Using just a couple of examples is only enough to make tentative conclusions, but is enough to make me want to continue exploring this medium. Both of these infodecks are relatively high-level, non-technical pieces, indeed I visualized one of our senior sales managers as part of my target audience. Infodecks naturally seem to fit to this kind of audience, but I want to also try them for something more technical in the future.

I think PDF works best for most people, since often these will be emailed around. I used Apple's Pages application for the NoSQL infodeck, and I think a page-layout program is a better fit for the form that a presentation program such as PowerPoint or Keynote.

For my purposes, however, HTML is a better fit. I write mostly for this website, and HTML is the language of the web. Also with HTML I have the option to use dynamic elements, such as animation, which isn't possible with PDF. The downside is the lack of tools. There are tools out there to do HTML slideshows, but they are mostly aimed at live presentation tools using the Bullet-Riddled Corpse anti-pattern. Infodecks have different needs to live presentations and even though bulleted sentences are less of a problem for infodecks, I want to use many other techniques.

However it does make sense to use existing HTML based tools as a base. For the multi-mobile deck I originally used deck.js which combines a good set of basic slide functionality with a nicely extensible architecture. For later decks I explored adding animation using animation extensions to deck.js done by Rémi Emonet. Rémi was extremely helpful at sorting out various niggles that are particular to my rather odd usage. However I hit an impassable road-block - deck,js, like most HTML-based presentation tools, loads the whole slide deck into memory. While this makes sense for live presentations, it sadly crashes devices - such as my iPad 1 - with the decks I was working on.

As a result I had to write my own javascript platform for hosting the decks. This just loads a few slides at a time, so trades resonsiveness for less memory usage.

I don't ever like writing HTML directly, so I compose the deck using my usual approach - a custom XML vocabulary that I transform into HTML using an extension of my usual transformation toolchain.

As well as working on the toolchain, I'm also working on the compositional style to use for infodecks. So far a core element is having a lede-and-details approach to the text. Most slides have a lede, a single sentence in a large font that summarizes the narrative. More details appear in text blocks.

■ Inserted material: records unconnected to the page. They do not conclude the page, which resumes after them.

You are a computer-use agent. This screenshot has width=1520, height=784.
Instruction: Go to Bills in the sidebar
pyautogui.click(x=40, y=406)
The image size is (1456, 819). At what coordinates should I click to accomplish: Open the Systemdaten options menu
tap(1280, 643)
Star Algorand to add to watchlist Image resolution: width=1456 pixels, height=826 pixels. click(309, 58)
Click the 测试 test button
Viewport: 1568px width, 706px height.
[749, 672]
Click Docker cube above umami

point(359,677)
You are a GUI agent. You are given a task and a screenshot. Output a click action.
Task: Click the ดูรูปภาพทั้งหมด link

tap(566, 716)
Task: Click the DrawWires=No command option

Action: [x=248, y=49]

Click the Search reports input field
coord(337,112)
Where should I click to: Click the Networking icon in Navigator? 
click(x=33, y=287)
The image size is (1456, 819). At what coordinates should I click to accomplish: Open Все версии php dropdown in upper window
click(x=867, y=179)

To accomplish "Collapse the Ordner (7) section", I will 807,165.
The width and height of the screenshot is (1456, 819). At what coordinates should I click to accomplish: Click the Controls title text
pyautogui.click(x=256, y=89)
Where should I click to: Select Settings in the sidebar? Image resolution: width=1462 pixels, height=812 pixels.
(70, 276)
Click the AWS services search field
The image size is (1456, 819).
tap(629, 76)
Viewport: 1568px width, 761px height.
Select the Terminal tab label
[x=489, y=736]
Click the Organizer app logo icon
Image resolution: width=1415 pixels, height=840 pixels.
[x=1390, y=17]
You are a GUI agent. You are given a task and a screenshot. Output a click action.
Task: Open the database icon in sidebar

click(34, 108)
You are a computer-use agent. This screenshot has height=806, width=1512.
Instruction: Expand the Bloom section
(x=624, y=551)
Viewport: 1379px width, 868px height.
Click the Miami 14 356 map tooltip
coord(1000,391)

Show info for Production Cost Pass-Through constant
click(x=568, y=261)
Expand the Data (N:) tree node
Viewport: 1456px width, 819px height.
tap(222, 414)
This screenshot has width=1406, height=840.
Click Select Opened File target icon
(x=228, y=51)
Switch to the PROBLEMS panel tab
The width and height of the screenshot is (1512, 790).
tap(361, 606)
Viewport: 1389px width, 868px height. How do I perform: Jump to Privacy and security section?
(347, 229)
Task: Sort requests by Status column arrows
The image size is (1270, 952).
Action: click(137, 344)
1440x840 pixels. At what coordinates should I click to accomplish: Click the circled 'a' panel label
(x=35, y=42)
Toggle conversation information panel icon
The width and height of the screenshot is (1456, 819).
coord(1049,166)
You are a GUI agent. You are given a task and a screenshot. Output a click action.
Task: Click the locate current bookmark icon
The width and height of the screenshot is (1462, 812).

The idea is that the reader can get a good sense of the what the deck says by skipping through the slides just reading the ledes. When they want more detail they can read the more detailed text. The limited feedback I've gathered so far seems to support that this is working as I intended.

The detail paragraphs are link bullets, but can be longer than what people put in live decks. I think of them as short paragraphs rather than bulleted sentences.

Diagrams are key to making the infodeck style work. For the HTML toolchain, I've been focusing on using SVG. I did this partly because this way everything scales nicely, but also because I can take advantage of the fact the SVG objects are DOM objects that I can manipulate through css and javascript.

(I originally posted the first edition of this entry on December 19th, 2011. I've updated it with my recent thoughts on building Infodecks.)

Notes

1: Mike Roberts pointed me to an interesting example of an infodeck in fiction, one of the chapters of Jennifer Egan's A Visit from the Goon Squad. It won a Pullitzer Prize, which I think is more than any of my infodecks will ever do. The powerpoint chapter is available online, it makes sense on its own. The book's chapters are short stories linked through common characters.